Grazie a un nuovo test basato sull’analisi del Dna – messo a punto dall’Istituto zooprofilattico sperimentale del Piemonte – sarà più facile combattere le frodi ittiche.
E’ nata a Torino una task force costituita dalla procura, dall’Istituto di via Bologna, e dall’Asl To1: permetterà non solo di smascherare la vendita di pesce non corrispondente a quello indicato in etichetta, ma consentirà anche di riconoscere i prodotti freschi da quelli congelati, e quindi evidenziare sia quando è stato violato l’obbligo di congelare il pesce per la vendita a crudo, sia quando vengono spacciati per freschi prodotti invece congelati.
L’arma della nuova task force anti-frode è il laboratorio.
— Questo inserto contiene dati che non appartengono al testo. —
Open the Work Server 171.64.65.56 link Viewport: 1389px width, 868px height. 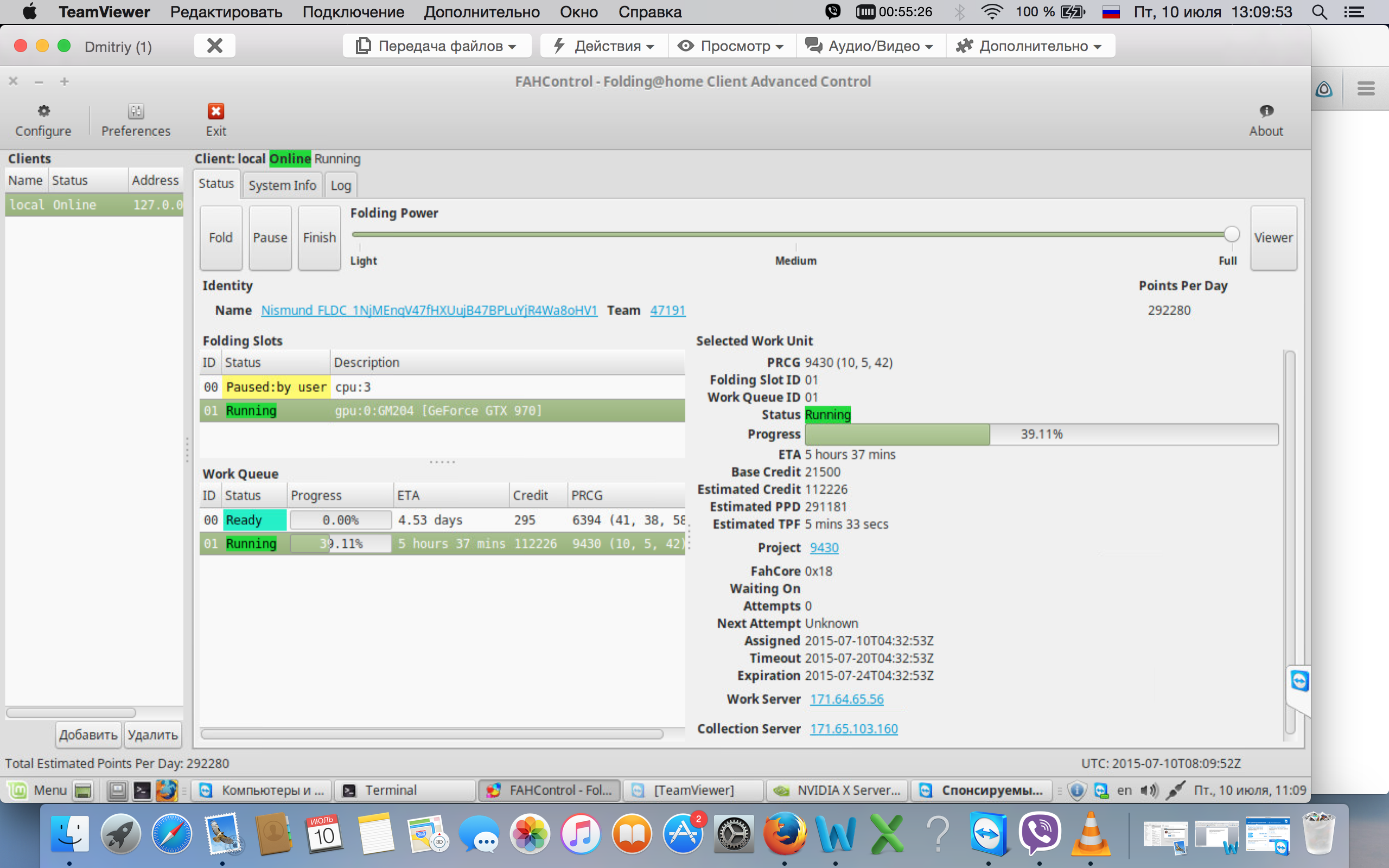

Spiega la dottoressa Maria Caramelli, direttore sanitario dell’Istituto zooprofilattico: «Il fenomeno delle frodi ittiche è in aumento: uno studio evidenzia ad esempio come i grandissimi quantitativi di filetti di platessa in vendita o somministrati in mense e ristoranti non siano compatibili con l’effettiva quantità di platesse presenti nel mare». Le frodi ittiche rappresentano non solo un problema commerciale, ma soprattutto di rischio sanitario: «Caso tipico – ricordano all’Istituto zooprofilattico – è il pesce palla venduto come rana pescatrice: in Giappone lo mangiano volutamente e consapevoli del rischio, ma ci sono chef specializzati per eliminare le parti tossiche».
Il nuovo test messo a punto dall’Istituto zooprofilattico sfrutta il fatto che la completa sequenza del Dna mitocondriale è ormai nota per moltissimi organismi, compresi i pesci commercializzati. Un metodo che può essere utilizzato per la verifica del pesce congelato, affumicato, sott’olio o sotto sale.
Della task force fa parte il pool del procuratore Raffaele Guariniello, la dottoressa Maria Caramelli, il dottor Pierluigi Acutis e la dottoressa Elena Bozzetta dei laboratori di Genetica e di Istologia dell’Istituto zooprofilattico, e il dottor Rino Costa per l’Asl To1. «Dall’inizio dell’attività di controllo sulle specie ittiche nei nostri laboratori – spiega ancora la dottoressa Caramelli – il numero di campioni analizzati ha avuto un incremento del 47 per cento nel 2010, e del 150 per cento nel 2011. Il 26 per cento si è rivelato “non conforme”, non corrispondente a quanto dichiarato in etichetta». Un prodotto su tre era dunque fuorilegge.
Il caso più tipico e più noto è forse quello della platessa sostituita all’insaputa dei clienti da pesce di altre specie di minor valore, in maggioranza provenienti dal Pacifico e non dal Nord Europa. I nuovi controlli mirano a individuare prodotti che richiedono analisi sanitarie differenti, come il pesce persico del Nilo, sottoposto in passato a divieto di importazione per motivi legati all’igiene delle acque. O a prevenire rischi che possono venire da fonti di allergie, o pesci a basso valore nutritivo.
«L’allarme alimentare – sottolinea la dottoressa Caramelli – non è un semplice allarmismo mediatico: è noto che il cibo può veicolare all’uomo diversi agenti di malattia, e i dati epidemiologici internazionali indicano chiaramente che le malattie trasmesse dagli alimenti crescono in modo esponenziale ogni anno». Un ultimo fronte di indagine della task force di cui fa parte la procura sarà quello della tutela delle specie a rischio estinzione come il tonno rosso o quello a pinne gialle. Un patrimonio in via di estinzione.
Si aggiunge così un nuovo impegno per l’Istituto Zooprofilattico del Piemonte, che dopo aver combattuto l’allarme mucca pazza e il pericolo antrace si è candidato nel 2010 a diventare Agenzia italiana per la sicurezza alimentare. L’Italia è forse l’unico Paese d’Europa a non avere un’Authority propria, su questo fronte sanitario, poiché Parma è la sede del Autorità europea.